Part of Advances in Neural Information Processing Systems 33 (NeurIPS 2020)
Siwei Wang, Longbo Huang, John C. S. Lui
We study the online restless bandit problem, where the state of each arm evolves according to a Markov chain, and the reward of pulling an arm depends on both the pulled arm and the current state of the corresponding Markov chain. In this paper, we propose Restless-UCB, a learning policy that follows the explore-then-commit framework. In Restless-UCB, we present a novel method to construct offline instances, which only requires $O(N)$ time-complexity ($N$ is the number of arms) and is exponentially better than the complexity of existing learning policy. We also prove that Restless-UCB achieves a regret upper bound of $\tilde{O}((N+M^3)T^{2\over 3})$, where $M$ is the Markov chain state space size and $T$ is the time horizon.
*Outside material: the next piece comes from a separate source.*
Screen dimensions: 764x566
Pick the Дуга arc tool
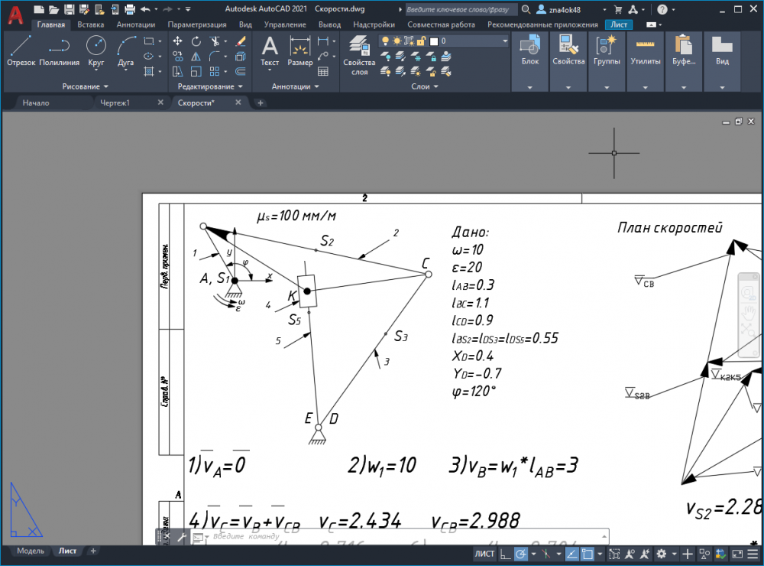126,50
Compared to existing algorithms, our result eliminates the exponential factor (in $M,N$) in the regret upper bound, due to a novel exploitation of the sparsity in transitions in general restless bandit problems. As a result, our analysis technique can also be adopted to tighten the regret bounds of existing algorithms. Finally, we conduct experiments based on real-world dataset, to compare the Restless-UCB policy with state-of-the-art benchmarks. Our results show that Restless-UCB outperforms existing algorithms in regret, and significantly reduces the running time.